The time of the end is coming. The end in general, but, more immediately, the end of our travels in Machine Learning.
This past week the content tilted more towards Python than R as we covered ground in the former that we had already covered in the latter. This delayed discussionn covered topics such as Logistic Regression, K Nearest Neighbors, Decisions Trees, Random Forest, Cross Validation, Feature Selection, and Hyperparameter Tuning. The one common ground was Support Vector Machines which we saw for the first time in both Python and R during the past seven days. Then there were the topics where Python served as the theater for our first viewing. These algorithms were Linear Discriminant Analysis and Naive Bayes, and next week we’ll see them in R as well. Seeing this host of Machine Learning algorithms together better helped to put them in context, especially with regard to the various tradeoffs. As per usual, the homework proved to be a tremendous help as well.
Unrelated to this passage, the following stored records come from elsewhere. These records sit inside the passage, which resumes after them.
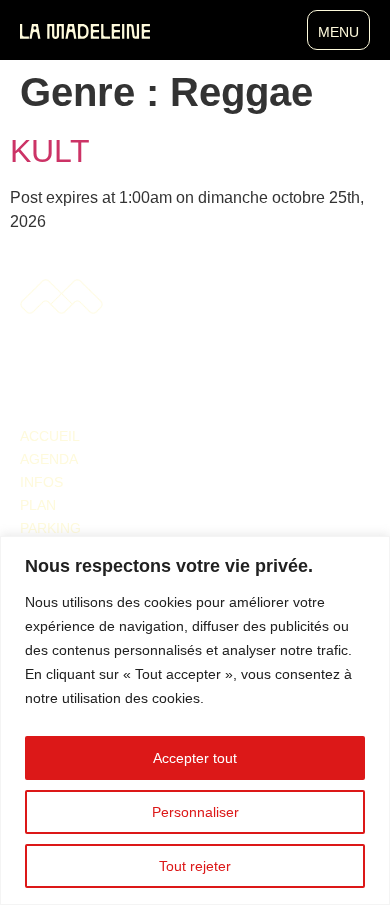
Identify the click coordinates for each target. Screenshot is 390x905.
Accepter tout (195, 758)
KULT (50, 151)
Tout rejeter (195, 866)
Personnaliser (195, 812)
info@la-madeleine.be (80, 383)
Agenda (49, 459)
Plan (38, 505)
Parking (50, 528)
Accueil (50, 436)
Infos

Outside of classwork, the cohort continued to juggle other projects, either personal or through those established with companies. It’s a time when one wishes that there were more hours in the day. My main sights are on Kaggles Rossman store sales competition, and the expansion of my Scraping Kickstarter project. The latter isn’t going well due to my webscraping script constantly failing to run to completion on an AWS instance I created. It’s a bit disheartening, and it seems that my only way forward is to rewrite my script yet again.
We also had our first onsite interviews as Spotify came as part of their drive to expand their analytics operations.
Next week is extremely short due to Thanksgiving, but it is long enough for Machine Learning to be left in the distance as the cohort leaves for pastures new. The time of arrival is set for the Monday after Thanksgiving. The destination is the Hadoop ecosystem, and we will remain there until the end of the bootcamp on December 18.